[TEXT PASSAGE]
- - - - -
Ida Mann Lecture

Pathogenesis and treatment of Graves’ orbitopathy: new insights

Thyroid Eye Disease or Graves’ orbitopathy (GO) is the most frequent orbital disease and one of the most frequent eye diseases at present. GO is a very complex autoimmune disorder with a multifarious presentation, a very disabling course in its more severe manifestations and with a treatment requiring every tool and trick an experienced orbitologist has in stock.

In the late eighties of the last century, consensus was reached about a general management plan consisting of both medical and surgical interventions. The introduction of parameters for disease activity allowed for an evidence based choice between the two options. In the years to come, many randomized clinical trials were performed, which so far resulted in the achievement that intravenously administered high dose methyl-prednisolone offers the best chances for patients with active disease. Although efficacious in up to 80% of patients, the outcome results must not be overestimated. Exophthalmos reduction, for instance, is exceptional.

Surgical rehabilitation consists of orbital decompression, squint surgery and eyelid corrections. Numerous papers have shown that orbital decompression is an effective and relatively safe procedure to reduce proptosis. The outcome depends on the number and extent of the removal of the bony walls of the orbit and whether orbital fat is removed. The most common complication is induction of diplopia.
- - - - -
[PROVIDED MATERIAL]
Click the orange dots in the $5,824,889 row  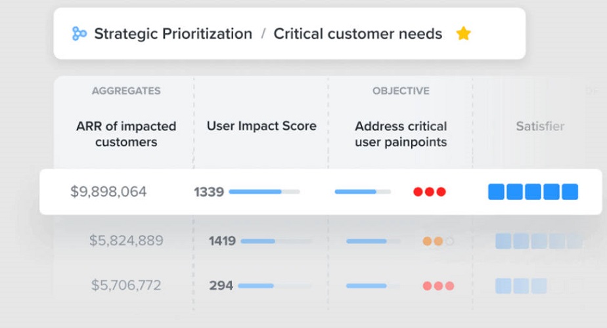[x=438, y=241]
- - - - -
[WHAT YOU WILL DO]
A – According to the Graves' orbitopathy lecture text, what is the most common complication of orbital decompression?
B – Extend the Graves' orbitopathy lecture text from where it stops.

[ANSWERS GIVEN]
A – Induction of diplopia.

B –
Consensus on the treatment of squint in GO-patients still has to be achieved. In fact, in this field, very little has been published. Not before last year, a first proposal of success criteria for patients with squint within the framework of GO appeared. We are now waiting for comparative studies.
May be one of the greatest challenges for the orbital surgeon is putting the eyelids of GO-patients in their right positions. Several techniques are in use.
Slowly, progress is made unrevealing the immunologic cause of GO. Volumetric and other studies show that two different pathways seem to be involved: an early extraocular muscle inflammation and a late adipogenesis pathway.

At present new generations of anti-inflammatory and immunoregulatory drugs are studied. So far, we are unable to identify new victims of GO and launch prevention strategies. Except of course of discouraging smoking!